> **Activity**
Using the listing that follows, filter out every line lacking the string "will" and return the rest.

> **Task input**
_ _ _ _

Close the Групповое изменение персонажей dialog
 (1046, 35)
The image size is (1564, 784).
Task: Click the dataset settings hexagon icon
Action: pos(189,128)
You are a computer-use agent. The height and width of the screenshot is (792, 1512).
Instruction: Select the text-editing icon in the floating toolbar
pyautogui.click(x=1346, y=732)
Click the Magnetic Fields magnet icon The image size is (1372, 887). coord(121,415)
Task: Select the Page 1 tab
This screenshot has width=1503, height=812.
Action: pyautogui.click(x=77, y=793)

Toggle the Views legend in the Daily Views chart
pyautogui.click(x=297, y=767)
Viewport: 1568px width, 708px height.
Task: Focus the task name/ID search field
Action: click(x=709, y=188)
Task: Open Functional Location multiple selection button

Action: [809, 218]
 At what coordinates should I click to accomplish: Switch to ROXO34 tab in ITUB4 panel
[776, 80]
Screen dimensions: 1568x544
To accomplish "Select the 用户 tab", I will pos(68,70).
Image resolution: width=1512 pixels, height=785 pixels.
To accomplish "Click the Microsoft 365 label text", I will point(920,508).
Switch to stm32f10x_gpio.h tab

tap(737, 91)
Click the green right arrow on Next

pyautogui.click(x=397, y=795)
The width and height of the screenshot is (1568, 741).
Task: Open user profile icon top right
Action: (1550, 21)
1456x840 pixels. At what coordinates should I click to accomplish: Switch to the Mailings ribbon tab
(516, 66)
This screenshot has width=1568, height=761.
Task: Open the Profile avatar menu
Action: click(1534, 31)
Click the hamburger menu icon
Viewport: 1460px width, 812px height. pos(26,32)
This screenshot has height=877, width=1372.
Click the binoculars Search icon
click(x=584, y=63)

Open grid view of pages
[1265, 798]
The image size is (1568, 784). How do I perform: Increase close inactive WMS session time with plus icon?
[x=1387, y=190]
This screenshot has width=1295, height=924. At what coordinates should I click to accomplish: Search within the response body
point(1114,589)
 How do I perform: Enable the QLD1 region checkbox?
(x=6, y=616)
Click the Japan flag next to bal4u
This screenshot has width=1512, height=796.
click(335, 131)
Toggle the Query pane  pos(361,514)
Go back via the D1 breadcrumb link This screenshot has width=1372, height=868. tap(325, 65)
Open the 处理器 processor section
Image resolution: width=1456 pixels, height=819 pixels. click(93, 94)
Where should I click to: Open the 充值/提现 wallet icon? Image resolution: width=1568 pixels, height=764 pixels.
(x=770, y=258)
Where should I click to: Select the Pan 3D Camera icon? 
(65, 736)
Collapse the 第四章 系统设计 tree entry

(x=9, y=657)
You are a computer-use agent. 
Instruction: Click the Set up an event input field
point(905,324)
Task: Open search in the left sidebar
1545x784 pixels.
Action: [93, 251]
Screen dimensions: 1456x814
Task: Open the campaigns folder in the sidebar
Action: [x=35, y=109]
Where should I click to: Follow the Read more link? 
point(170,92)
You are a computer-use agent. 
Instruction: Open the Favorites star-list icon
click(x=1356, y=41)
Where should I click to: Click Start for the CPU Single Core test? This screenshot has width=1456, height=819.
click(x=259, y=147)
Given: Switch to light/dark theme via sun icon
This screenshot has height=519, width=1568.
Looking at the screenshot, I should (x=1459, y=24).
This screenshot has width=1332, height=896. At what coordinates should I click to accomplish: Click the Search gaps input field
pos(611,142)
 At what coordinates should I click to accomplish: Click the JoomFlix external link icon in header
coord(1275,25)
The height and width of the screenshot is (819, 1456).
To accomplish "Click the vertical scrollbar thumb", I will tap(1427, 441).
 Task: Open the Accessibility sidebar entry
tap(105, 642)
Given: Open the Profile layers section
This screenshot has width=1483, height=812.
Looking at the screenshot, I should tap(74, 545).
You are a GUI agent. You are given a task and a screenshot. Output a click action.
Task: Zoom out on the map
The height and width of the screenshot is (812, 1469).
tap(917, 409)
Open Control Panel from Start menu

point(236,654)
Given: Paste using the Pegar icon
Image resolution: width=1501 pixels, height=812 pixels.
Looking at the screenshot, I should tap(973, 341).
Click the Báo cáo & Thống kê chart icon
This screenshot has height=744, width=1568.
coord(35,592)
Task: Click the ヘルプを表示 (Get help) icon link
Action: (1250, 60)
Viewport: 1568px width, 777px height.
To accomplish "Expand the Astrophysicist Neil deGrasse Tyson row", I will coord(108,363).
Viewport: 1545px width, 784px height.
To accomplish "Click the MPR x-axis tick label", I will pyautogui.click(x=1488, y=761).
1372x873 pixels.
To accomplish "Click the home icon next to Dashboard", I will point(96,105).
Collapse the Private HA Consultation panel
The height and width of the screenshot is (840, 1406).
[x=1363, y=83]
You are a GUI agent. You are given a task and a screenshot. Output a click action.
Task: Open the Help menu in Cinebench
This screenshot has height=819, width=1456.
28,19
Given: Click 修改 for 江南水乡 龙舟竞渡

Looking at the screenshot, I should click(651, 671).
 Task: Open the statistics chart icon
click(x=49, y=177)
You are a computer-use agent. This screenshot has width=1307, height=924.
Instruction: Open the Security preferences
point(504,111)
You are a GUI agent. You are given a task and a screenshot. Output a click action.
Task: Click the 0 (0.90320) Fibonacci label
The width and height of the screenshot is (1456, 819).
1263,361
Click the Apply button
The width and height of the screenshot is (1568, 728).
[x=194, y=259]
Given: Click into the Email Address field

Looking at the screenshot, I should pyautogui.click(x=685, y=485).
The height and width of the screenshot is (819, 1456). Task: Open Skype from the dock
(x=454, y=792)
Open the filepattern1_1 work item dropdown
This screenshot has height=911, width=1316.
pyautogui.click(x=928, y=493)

_ _ _ _

> **Answer section**
To accomplish "Select the 用户 tab", I will pos(68,70).
To accomplish "Click the Microsoft 365 label text", I will point(920,508).
To accomplish "Click the vertical scrollbar thumb", I will tap(1427, 441).
To accomplish "Expand the Astrophysicist Neil deGrasse Tyson row", I will coord(108,363).
To accomplish "Click the MPR x-axis tick label", I will pyautogui.click(x=1488, y=761).
To accomplish "Click the home icon next to Dashboard", I will point(96,105).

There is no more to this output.